I have some audio cassette tapes that I would like to transfer to CD. My computer is a Dell Inspiron 9200, Pentium M 725 (1.60GHz) running Windows XP. I have an Edirol UA-1X audio-USB interface. I’m curious to know if any Dopers have done this sort of transfer, what software you used to record on the PC, what you did to control recording volume and quality, and what you had to do to make the songs into separate tracks on the CD, as opposed to a 45 minute track consisting of a bunch of songs. Thanks!

Audacity is what you need; it’s an open-source audio capture and editing program; after you’ve wired up your cassette recorder to the line in socket on your PC, you just set Audacity to record, press play on the tape player and go and have a cup of coffee.

When you come back, it will have captured the audio into an audio track, which you can then clean up, split, trim and export as separate wav or mp3 files, for burning to CD or whatever else you want.

Oops, meant to add that Audacity has controls to adjust the line in level and overall volume, as well as a whole bunch of useful filters and other stuff. It will do everything you want, and more.

If you can hook up a tape player output to your sound card input it’s not too hard.

I just used the normal windows sound recorder to record each song, using the volume control app to fix the input recording volume. Both are under All Programs->Accessories->Entertainment. I saved each as a WAV file and then burned to a CD with DeepBurner (free).

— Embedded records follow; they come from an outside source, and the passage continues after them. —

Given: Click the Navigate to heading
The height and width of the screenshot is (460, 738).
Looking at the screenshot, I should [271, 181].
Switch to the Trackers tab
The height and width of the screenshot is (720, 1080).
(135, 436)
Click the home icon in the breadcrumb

The only ‘trick’ is that the way the sound recorder works is that it will stop recording after 60 seconds when starting from scratch, but hitting record again it will continue. So I created a 10 minute file of silence (big enough to hold any of the songs I wanted to convert), and if I opened that and then started recording from the beginning it would overwrite it and allow up to 10 minutes non-stop. Once the song ended I’d trim the silence of the ends. Then I saved it as CD quality WAV file.

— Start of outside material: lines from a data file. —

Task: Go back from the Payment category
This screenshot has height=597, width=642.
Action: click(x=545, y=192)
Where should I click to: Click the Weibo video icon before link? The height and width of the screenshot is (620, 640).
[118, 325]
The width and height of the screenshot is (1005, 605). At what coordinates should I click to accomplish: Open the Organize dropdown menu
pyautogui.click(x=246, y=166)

The only downside is that you have to sit and listen to each song.

There’s probably a better program to record with, but I don’t know of any.

It took a little experimenting to get the volume correct, but it sounded fine once I got it right.

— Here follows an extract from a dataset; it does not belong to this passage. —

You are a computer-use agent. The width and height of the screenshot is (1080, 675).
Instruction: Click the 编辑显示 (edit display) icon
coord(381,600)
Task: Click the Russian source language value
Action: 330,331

There you go, probably much easier with Audacity than Sound Recorder. Heh.

There are several different programs out there that can help you; some will automatically split the input into tracks and clean them up for you. Here are some previous threads on the topic:

Transferring songs from cassette to computer
copying from cassette tape to CD using computer
Converting Cassettes to MP3’s

Thanks to Mangetout, c_goat and Thudlow Boink. Thudlow, I did a search, but obviously I gave up to soon. Again, thanks.